The node distance matches well: changing "if (wd_seq >
WATCHDOG_READOUT_MAX_NS) {" to use WATCHDOG_NUMA_MAX_TIMEOUT_NS, this
presented no regressions on 16 sockets/1920 threads during idle and a
"stress-ng --msyncmany 0" all thread adverse workload for 2h.

> ---
> From: Thomas Gleixner <tglx@xxxxxxxxxx>
> Subject: clocksource: Rewrite watchdog code completely
> Date: Sat, 24 Jan 2026 00:18:01 +0100
>
> From: Thomas Gleixner <tglx@xxxxxxxxxx>
>
> The clocksource watchdog code has over time reached the state of an
> unpenetrable maze of duct tape and staples.
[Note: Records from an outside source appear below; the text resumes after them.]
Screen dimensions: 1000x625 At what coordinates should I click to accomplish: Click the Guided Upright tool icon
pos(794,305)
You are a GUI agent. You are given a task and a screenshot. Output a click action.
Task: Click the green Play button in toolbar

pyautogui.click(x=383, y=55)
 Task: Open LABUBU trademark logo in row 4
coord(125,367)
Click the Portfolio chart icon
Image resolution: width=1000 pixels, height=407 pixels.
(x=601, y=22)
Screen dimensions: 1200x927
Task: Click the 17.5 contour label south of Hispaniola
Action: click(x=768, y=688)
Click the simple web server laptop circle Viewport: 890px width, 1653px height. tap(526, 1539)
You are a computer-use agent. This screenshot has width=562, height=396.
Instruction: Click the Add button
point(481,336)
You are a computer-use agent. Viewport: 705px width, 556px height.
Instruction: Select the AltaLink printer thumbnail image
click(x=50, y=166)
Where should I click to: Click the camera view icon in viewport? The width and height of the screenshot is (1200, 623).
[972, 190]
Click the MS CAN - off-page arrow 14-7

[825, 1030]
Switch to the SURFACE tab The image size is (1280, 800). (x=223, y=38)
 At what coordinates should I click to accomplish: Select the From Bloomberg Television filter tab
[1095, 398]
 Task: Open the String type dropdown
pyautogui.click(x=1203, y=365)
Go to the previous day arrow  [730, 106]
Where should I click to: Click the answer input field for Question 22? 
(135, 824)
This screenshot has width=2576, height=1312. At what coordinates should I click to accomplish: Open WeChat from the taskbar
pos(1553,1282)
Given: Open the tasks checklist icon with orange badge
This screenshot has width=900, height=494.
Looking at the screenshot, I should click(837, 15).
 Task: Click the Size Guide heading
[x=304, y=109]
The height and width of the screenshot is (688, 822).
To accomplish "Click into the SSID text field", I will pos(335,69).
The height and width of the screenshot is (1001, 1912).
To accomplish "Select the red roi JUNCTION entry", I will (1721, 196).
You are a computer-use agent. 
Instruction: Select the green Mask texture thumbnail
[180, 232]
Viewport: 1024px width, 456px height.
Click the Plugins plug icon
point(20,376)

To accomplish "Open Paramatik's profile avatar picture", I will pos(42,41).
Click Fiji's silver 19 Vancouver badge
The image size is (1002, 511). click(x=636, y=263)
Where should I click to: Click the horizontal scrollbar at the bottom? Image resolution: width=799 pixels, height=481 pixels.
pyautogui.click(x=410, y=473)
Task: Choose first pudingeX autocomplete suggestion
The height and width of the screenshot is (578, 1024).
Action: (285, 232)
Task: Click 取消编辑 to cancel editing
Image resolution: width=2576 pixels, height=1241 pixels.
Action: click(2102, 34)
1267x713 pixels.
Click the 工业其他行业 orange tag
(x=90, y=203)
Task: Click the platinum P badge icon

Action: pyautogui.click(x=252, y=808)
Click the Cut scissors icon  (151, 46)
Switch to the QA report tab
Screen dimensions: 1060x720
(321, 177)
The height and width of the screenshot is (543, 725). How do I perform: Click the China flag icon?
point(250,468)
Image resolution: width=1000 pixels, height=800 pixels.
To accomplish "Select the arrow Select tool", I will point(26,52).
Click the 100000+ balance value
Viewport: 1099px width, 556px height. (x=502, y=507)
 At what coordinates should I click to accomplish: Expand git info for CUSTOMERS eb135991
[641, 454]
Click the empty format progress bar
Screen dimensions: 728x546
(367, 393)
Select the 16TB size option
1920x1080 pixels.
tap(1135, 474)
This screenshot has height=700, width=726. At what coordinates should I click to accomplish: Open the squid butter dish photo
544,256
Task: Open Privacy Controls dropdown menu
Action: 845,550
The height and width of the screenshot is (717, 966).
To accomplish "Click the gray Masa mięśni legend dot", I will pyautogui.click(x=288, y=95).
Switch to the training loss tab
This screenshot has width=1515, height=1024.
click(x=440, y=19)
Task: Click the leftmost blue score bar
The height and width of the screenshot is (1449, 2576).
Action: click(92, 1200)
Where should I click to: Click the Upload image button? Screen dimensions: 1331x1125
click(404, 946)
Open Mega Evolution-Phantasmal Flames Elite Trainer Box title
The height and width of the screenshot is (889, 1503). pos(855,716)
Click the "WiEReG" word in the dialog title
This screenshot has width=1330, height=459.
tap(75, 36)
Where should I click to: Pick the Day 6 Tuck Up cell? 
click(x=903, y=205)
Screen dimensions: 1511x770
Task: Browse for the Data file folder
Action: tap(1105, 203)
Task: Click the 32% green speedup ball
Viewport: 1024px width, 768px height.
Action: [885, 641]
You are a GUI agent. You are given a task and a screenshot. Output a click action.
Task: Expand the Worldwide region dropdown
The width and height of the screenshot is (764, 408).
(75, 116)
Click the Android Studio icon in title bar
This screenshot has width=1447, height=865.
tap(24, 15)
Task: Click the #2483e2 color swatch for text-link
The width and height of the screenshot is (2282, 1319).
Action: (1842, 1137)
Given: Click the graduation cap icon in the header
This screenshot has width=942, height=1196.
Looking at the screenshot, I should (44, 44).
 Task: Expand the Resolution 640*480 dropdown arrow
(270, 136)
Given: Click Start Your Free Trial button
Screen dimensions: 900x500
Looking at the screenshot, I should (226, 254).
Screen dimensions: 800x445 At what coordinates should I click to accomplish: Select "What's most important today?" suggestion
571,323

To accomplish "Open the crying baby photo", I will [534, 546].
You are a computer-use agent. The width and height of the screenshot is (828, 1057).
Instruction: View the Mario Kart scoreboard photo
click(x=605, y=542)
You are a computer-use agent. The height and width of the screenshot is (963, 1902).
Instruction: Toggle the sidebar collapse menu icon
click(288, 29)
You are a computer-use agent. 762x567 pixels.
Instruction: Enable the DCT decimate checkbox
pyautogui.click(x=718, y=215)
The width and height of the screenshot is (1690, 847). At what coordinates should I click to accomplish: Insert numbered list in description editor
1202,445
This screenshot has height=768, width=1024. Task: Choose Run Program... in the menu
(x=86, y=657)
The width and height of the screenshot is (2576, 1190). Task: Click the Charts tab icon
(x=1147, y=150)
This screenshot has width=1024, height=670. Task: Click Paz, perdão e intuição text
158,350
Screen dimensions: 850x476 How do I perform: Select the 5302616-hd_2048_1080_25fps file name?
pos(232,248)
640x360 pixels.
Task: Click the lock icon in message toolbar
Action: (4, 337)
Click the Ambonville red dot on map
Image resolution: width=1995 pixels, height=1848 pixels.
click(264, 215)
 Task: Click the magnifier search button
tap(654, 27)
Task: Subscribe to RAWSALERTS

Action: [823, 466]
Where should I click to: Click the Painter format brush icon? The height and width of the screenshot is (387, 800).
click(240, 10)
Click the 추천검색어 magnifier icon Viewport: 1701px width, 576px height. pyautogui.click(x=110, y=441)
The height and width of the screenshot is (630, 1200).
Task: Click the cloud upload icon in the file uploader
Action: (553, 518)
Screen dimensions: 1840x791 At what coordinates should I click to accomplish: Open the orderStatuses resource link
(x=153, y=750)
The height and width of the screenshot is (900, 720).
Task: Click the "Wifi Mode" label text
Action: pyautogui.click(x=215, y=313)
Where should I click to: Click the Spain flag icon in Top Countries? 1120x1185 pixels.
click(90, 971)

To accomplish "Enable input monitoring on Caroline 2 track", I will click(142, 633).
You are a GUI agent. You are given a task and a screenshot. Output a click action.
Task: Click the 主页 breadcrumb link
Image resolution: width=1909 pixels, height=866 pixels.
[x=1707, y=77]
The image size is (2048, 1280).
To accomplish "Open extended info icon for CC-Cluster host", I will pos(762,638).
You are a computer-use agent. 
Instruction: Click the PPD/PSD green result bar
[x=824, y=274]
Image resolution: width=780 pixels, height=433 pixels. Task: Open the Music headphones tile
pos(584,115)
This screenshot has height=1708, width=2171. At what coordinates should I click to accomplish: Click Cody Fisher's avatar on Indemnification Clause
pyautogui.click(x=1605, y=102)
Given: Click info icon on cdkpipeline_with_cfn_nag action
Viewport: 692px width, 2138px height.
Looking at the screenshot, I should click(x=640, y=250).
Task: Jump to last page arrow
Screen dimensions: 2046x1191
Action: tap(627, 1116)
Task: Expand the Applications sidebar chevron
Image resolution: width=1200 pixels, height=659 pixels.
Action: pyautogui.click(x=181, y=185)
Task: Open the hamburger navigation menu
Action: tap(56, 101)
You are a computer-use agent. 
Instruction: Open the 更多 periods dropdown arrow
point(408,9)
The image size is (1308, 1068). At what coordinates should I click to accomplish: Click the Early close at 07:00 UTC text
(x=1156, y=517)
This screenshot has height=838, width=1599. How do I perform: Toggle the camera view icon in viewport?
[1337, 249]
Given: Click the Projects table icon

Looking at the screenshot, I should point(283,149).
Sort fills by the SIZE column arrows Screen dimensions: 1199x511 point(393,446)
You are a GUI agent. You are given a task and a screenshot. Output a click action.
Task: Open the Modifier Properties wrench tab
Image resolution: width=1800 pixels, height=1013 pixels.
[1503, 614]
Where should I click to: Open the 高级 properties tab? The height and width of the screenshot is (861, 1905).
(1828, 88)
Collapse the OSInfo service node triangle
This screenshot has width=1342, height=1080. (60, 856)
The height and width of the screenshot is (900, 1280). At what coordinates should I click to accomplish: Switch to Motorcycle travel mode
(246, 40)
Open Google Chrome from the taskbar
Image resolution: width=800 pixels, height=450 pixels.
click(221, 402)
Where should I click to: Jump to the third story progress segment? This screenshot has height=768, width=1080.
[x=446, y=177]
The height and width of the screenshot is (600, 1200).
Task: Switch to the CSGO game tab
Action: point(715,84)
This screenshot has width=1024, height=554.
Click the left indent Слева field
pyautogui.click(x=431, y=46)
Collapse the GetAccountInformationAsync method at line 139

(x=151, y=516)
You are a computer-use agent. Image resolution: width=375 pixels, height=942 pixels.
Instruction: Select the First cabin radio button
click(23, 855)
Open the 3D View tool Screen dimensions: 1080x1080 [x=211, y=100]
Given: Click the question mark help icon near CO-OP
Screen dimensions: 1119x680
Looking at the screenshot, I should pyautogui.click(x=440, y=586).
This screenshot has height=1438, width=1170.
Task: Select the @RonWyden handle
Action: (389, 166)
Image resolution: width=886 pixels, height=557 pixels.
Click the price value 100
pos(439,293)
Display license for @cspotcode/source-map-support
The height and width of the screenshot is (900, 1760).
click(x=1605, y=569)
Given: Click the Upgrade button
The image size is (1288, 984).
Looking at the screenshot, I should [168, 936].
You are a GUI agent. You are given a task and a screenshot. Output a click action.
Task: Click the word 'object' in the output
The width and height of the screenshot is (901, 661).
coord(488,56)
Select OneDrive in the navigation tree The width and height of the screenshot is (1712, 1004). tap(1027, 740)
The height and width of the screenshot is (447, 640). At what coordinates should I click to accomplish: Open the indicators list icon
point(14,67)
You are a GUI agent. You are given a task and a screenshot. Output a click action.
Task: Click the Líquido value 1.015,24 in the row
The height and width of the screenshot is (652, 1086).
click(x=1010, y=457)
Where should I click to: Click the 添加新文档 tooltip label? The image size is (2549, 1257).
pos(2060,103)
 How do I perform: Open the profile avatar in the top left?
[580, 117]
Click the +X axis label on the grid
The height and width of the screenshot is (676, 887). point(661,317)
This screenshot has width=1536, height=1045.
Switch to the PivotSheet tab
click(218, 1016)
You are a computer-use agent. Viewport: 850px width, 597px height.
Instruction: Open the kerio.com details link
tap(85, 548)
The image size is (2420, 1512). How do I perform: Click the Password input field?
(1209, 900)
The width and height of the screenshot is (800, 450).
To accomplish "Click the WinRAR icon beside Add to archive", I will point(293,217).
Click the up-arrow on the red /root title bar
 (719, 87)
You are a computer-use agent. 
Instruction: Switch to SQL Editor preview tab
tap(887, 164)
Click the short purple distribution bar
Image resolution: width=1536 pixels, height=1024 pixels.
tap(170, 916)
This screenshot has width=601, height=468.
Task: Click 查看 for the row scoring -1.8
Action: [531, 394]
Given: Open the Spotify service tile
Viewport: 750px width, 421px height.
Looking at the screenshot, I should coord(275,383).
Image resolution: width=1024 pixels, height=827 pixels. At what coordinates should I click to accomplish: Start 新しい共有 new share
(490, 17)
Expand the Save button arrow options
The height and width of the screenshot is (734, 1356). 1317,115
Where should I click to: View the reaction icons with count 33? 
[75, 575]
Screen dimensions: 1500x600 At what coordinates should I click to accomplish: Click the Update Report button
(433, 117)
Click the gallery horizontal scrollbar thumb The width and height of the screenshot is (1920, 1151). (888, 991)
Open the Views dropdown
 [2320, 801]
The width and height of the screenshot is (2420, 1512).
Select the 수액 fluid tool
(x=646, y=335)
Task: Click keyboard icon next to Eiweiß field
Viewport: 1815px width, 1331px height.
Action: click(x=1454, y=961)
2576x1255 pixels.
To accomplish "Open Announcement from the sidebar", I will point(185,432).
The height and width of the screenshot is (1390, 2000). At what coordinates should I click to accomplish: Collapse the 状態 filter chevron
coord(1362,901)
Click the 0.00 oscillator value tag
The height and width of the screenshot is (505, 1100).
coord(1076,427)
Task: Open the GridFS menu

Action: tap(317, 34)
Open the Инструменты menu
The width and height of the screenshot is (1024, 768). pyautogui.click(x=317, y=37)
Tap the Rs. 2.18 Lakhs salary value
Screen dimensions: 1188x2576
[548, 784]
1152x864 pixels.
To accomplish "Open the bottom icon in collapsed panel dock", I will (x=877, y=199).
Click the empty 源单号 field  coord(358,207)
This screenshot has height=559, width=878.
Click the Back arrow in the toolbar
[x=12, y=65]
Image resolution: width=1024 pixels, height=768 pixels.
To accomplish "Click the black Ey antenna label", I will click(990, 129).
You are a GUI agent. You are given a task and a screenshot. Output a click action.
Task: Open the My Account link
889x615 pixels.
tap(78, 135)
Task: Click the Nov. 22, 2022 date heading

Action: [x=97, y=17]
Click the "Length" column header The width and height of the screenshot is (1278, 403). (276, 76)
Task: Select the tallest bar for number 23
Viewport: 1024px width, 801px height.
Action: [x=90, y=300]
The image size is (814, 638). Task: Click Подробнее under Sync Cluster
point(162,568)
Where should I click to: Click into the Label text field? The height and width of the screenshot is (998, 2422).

The original design, which was
> made in the context of systems far smaller than today, is based on the
> assumption that the to be monitored clocksource (TSC) can be trivially
> compared against a known to be stable clocksource (HPET/ACPI-PM timer).
>
> Over the years it turned out that this approach has major flaws:
>
> - Long delays between watchdog invocations can result in wrap arounds
> of the reference clocksource
>
> - Scalability of the reference clocksource readout can degrade on large
> multi-socket systems due to interconnect congestion
>
> This was addressed with various heuristics which degraded the accurracy of
> the watchdog to the point that it fails to detect actual TSC problems on
> older hardware which exposes slow inter CPU drifts due to firmware
> manipulating the TSC to hide SMI time.
>
> To address this and bring back sanity to the watchdog, rewrite the code
> completely with a different approach:
>
> 1) Restrict the validation against a reference clocksource to the boot
> CPU, which is usually the CPU/Socket closest to the legacy block which
> contains the reference source (HPET/ACPI-PM timer). Validate that the
> reference readout is within a bound latency so that the actual
> comparison against the TSC stays within 500ppm as long as the clocks
> are stable.
>
> 2) Compare the TSCs of the other CPUs in a round robin fashion against
> the boot CPU in the same way the TSC synchronization on CPU hotplug
> works. This still can suffer from delayed reaction of the remote CPU
> to the SMP function call and the latency of the control variable cache
> line. But this latency is not affecting correctness. It only affects
> the accuracy. With low contention the readout latency is in the low
> nanoseconds range, which detects even slight skews between CPUs. Under
> high contention this becomes obviously less accurate, but still
> detects slow skews reliably as it solely relies on subsequent readouts
> being monotonically increasing. It just can take slightly longer to
> detect the issue.
>
> 3) Rewrite the watchdog test so it tests the various mechanisms one by
> one and validating the result against the expectation.
>
> Signed-off-by: Thomas Gleixner <tglx@xxxxxxxxxxxxx>
> Signed-off-by: Thomas Gleixner <tglx@xxxxxxxxxx>
> Tested-by: Borislav Petkov (AMD) <bp@xxxxxxxxx>
> Reviewed-by: Jiri Wiesner <jwiesner@xxxxxxx>
> Link: https://patch.msgid.link/20260123231521.926490888@xxxxxxxxxx
> ---
> V2: Make it more cache line friendly and tweak it further for insane big
> machines - Daniel

Signed-off-by: Daniel J Blueman <daniel@xxxxxxxxx>

Thanks and great work Thomas!
Dan
--
Daniel J Blueman